(Data extracted from a collection)
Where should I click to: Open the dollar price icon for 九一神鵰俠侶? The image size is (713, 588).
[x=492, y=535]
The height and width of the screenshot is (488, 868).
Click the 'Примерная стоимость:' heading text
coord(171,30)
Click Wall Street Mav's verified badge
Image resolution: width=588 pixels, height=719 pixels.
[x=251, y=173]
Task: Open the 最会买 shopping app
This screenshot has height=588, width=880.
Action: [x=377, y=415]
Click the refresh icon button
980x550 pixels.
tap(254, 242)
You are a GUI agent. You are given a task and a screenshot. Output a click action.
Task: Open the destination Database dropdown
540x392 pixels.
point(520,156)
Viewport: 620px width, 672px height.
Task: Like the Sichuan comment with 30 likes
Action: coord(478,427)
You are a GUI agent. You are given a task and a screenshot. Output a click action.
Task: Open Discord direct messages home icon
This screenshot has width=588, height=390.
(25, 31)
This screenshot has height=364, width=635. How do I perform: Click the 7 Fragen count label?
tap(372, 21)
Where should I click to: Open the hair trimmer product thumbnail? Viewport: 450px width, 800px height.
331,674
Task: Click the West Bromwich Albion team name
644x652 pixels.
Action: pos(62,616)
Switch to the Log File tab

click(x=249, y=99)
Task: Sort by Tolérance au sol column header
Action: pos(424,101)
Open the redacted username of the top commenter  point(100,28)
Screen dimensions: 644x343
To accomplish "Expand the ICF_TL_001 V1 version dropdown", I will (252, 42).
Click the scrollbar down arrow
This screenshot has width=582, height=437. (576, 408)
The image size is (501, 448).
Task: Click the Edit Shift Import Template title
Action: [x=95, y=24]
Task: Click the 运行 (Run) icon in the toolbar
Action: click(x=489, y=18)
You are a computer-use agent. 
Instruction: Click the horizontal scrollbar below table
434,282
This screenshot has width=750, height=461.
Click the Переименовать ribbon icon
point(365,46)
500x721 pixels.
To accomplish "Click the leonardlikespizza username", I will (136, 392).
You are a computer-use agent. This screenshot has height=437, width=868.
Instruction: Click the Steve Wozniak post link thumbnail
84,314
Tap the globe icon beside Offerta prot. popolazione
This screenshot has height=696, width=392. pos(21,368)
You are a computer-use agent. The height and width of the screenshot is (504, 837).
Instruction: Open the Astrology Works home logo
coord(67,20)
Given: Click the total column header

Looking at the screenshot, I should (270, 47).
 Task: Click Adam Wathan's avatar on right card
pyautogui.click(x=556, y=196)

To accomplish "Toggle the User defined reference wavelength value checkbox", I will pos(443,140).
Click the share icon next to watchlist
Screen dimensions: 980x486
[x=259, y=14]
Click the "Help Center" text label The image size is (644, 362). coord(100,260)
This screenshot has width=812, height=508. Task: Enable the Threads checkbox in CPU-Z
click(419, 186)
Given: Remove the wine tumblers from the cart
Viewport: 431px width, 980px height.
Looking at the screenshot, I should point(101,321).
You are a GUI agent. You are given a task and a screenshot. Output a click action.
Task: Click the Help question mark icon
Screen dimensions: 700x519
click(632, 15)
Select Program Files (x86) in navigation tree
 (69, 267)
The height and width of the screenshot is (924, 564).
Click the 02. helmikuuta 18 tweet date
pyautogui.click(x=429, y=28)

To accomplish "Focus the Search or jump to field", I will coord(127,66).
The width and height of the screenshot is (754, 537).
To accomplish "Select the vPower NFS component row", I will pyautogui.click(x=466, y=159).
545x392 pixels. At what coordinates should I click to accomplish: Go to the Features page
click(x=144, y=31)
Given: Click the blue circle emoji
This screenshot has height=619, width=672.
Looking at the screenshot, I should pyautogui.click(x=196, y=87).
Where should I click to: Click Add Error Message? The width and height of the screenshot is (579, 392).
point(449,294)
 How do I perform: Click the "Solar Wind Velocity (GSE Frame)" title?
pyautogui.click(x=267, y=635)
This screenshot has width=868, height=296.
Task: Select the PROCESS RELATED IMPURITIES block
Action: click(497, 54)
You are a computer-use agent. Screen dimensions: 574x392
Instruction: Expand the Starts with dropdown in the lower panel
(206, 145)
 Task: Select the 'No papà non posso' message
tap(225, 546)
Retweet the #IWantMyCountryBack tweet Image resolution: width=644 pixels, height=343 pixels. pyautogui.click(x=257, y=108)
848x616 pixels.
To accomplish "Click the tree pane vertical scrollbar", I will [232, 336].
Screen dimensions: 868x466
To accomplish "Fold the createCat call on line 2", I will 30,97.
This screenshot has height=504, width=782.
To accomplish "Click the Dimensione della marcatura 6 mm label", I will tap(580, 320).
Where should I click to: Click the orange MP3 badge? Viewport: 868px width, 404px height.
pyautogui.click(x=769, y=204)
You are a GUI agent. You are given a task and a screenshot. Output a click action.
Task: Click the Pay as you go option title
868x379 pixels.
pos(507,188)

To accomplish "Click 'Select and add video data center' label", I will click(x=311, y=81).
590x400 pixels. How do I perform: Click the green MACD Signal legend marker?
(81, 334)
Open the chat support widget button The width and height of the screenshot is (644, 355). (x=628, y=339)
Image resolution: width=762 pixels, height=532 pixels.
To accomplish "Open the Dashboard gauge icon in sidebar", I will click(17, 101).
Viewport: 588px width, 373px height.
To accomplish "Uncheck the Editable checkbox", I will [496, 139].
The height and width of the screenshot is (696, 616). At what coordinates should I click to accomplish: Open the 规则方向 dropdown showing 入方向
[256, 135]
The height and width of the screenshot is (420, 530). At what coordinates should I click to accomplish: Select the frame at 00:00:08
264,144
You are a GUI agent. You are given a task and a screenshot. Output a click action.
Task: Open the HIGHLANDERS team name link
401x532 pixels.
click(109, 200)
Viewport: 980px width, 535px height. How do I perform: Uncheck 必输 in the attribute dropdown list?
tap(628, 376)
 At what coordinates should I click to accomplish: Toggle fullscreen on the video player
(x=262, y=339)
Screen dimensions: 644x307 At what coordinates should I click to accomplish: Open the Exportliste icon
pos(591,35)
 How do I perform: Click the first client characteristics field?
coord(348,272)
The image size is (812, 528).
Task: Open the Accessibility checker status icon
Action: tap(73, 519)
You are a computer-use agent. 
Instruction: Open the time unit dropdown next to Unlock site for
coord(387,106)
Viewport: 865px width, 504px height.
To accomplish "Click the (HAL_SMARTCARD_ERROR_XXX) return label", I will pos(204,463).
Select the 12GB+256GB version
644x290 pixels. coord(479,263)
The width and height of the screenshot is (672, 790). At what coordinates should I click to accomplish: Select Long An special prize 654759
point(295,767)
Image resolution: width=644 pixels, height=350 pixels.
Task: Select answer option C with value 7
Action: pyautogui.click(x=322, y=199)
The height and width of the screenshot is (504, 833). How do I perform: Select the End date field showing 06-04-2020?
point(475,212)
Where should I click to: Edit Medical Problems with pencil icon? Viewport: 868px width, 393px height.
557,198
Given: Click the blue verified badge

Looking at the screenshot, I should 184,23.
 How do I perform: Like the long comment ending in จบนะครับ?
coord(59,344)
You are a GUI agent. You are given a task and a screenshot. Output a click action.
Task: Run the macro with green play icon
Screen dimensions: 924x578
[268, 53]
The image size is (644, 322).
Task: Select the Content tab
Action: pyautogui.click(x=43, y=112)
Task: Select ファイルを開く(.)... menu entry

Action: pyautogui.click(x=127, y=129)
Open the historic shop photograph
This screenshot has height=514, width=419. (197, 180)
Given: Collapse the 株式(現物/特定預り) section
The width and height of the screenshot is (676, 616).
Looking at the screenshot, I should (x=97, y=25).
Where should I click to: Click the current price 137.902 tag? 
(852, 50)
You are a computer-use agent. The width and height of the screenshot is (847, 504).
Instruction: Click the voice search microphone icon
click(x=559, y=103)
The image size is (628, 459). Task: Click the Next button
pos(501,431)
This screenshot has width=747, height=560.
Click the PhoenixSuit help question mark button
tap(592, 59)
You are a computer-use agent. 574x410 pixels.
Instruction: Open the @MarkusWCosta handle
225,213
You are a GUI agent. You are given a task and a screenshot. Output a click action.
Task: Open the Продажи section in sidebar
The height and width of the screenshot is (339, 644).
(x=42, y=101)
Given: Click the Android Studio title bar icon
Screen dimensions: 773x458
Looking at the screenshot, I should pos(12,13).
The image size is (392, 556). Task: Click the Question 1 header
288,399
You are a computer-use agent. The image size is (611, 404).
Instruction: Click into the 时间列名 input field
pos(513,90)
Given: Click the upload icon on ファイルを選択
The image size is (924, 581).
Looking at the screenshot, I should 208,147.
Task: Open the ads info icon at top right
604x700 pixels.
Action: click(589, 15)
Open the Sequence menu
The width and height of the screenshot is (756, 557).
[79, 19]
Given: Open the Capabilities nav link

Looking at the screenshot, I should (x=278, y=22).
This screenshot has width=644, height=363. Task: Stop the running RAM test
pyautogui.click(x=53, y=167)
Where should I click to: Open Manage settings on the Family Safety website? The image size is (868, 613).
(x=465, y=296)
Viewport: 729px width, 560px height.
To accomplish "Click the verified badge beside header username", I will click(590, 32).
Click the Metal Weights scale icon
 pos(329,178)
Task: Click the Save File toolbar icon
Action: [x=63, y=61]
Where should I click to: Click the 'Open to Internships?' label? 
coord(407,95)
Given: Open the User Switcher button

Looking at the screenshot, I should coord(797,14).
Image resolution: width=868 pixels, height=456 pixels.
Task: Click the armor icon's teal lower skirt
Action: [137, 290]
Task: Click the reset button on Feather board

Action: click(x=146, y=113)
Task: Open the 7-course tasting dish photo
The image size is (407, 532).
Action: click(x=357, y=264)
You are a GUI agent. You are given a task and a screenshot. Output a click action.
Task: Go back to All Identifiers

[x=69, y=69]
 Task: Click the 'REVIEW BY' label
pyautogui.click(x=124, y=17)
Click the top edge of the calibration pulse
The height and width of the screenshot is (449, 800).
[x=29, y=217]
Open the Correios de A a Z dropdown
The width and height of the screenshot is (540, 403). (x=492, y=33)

**TASK DESCRIPTION**
All lines holding the word "username" must be copied from the data.

**REPLY TO THE TASK**
Open the redacted username of the top commenter  point(100,28)
To accomplish "Click the leonardlikespizza username", I will (136, 392).
To accomplish "Click the verified badge beside header username", I will click(590, 32).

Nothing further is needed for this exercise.